Question

18
which of the following function represents this sequence? (a.fgr.9.4)

n	$a_n$
2	8
3	16
4	32
5	64
...	...

a $a_n = 4 \cdot 2^{n-1}$
b $a_n = 2^{n-1}$
c $a_n = 4^{n-1}$
d $a_n = 2 \cdot 4^{n-1}$

Explanation:

Step1: Identify sequence type

This is a geometric sequence where each term is multiplied by 2 to get the next term. The first term $a_1=4$, common ratio $r=2$.

Step2: Recall geometric sequence formula

The general formula for a geometric sequence is $a_n = a_1 \cdot r^{n-1}$.

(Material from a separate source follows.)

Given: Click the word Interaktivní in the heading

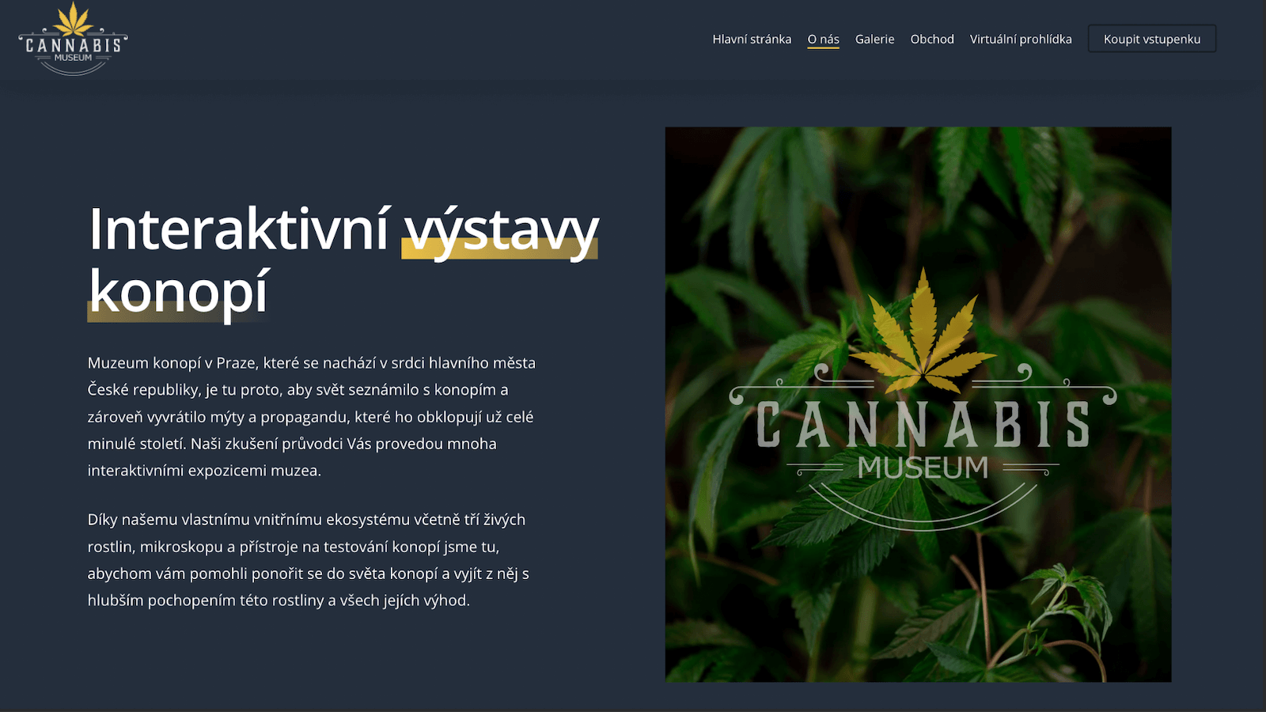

Step3: Substitute values into formula

Substitute $a_1=4$ and $r=2$:
$a_n = 4 \cdot 2^{n-1}$

Step4: Verify with given terms

For $n=1$: $4 \cdot 2^{1-1}=4 \cdot 1=4$
For $n=2$: $4 \cdot 2^{2-1}=4 \cdot 2=8$
For $n=3$: $4 \cdot 2^{3-1}=4 \cdot 4=16$, which matches the table.

Answer:

A. $a_n = 4 \cdot 2^{n-1}$